:: WORK ORDER ::
Scanning the entries below, copy every line that contains the word "agent".

:: WORKING DATA ::
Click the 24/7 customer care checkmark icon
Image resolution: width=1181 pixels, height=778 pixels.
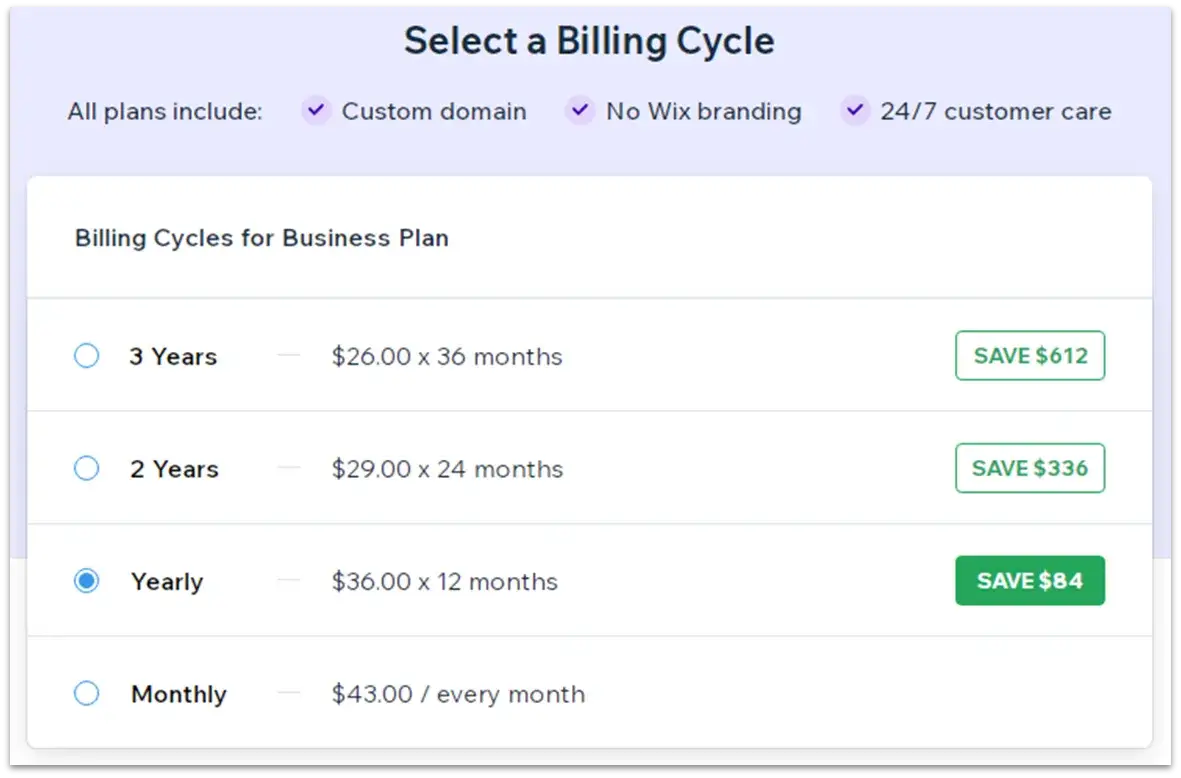click(x=855, y=110)
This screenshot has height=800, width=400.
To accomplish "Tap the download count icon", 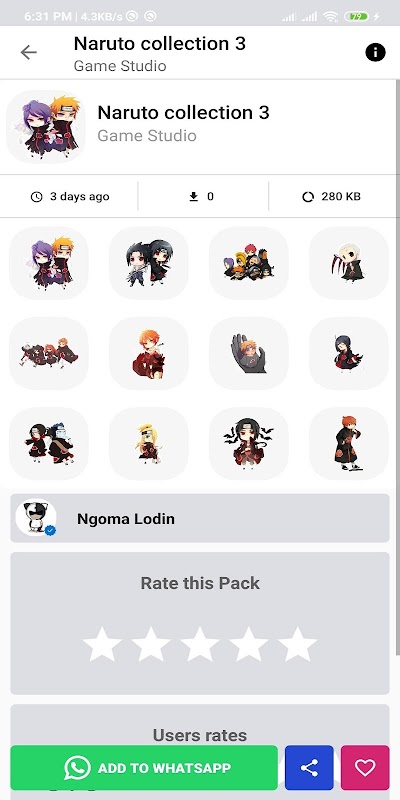I will tap(193, 196).
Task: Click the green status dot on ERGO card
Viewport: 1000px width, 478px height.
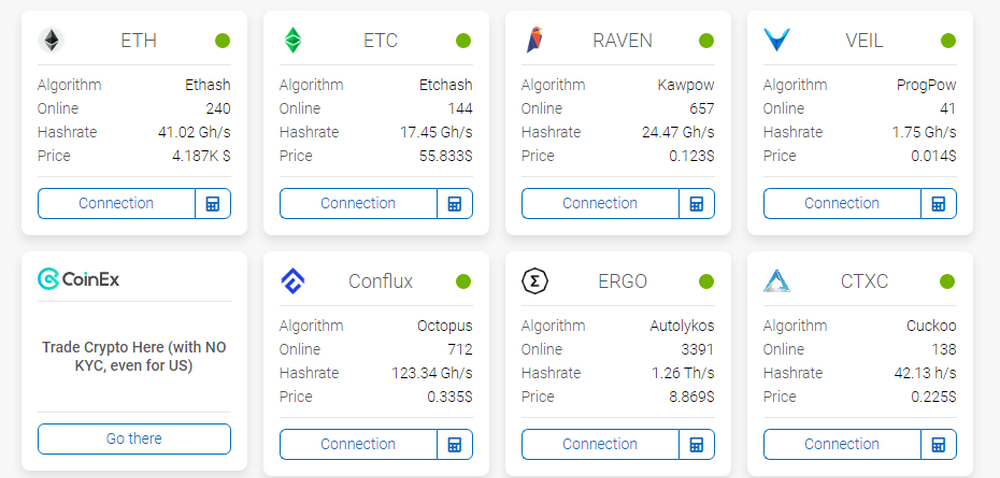Action: click(x=706, y=281)
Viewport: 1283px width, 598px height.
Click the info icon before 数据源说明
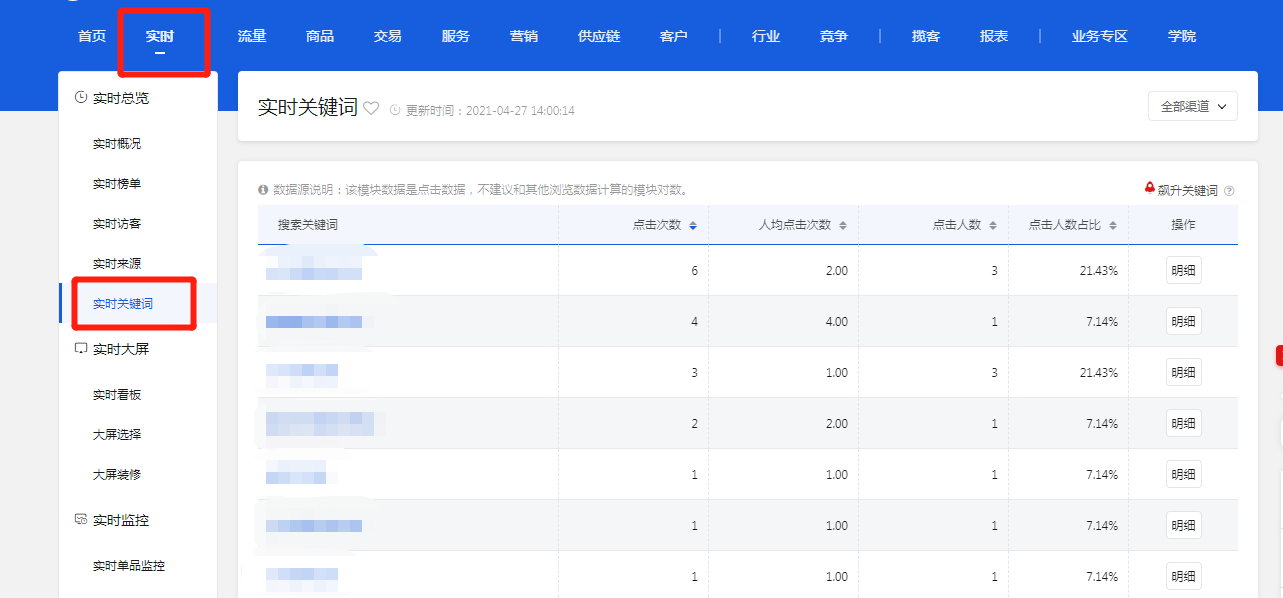263,190
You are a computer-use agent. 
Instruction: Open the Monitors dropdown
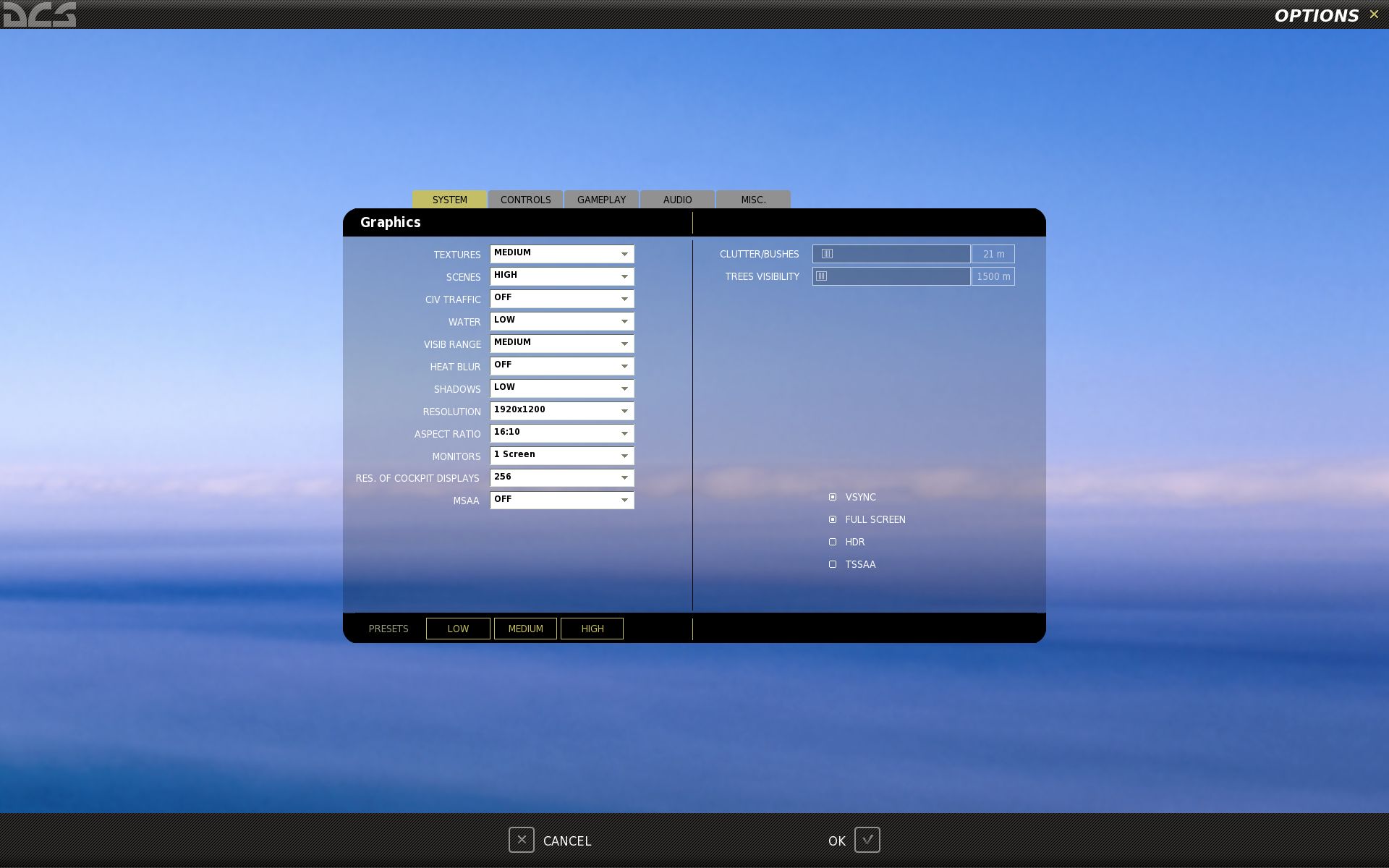tap(561, 456)
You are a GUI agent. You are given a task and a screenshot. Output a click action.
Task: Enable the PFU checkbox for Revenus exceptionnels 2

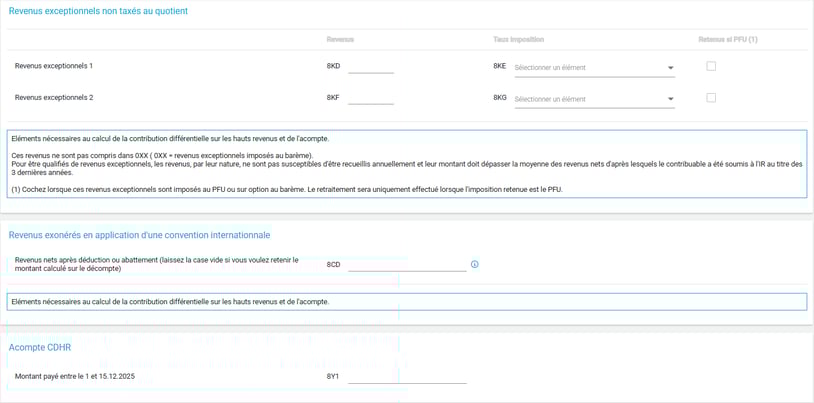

:: OUTPUT BELOW ::
You are a computer-use agent. 
You are a GUI agent. You are given a task and a screenshot. Output a click action.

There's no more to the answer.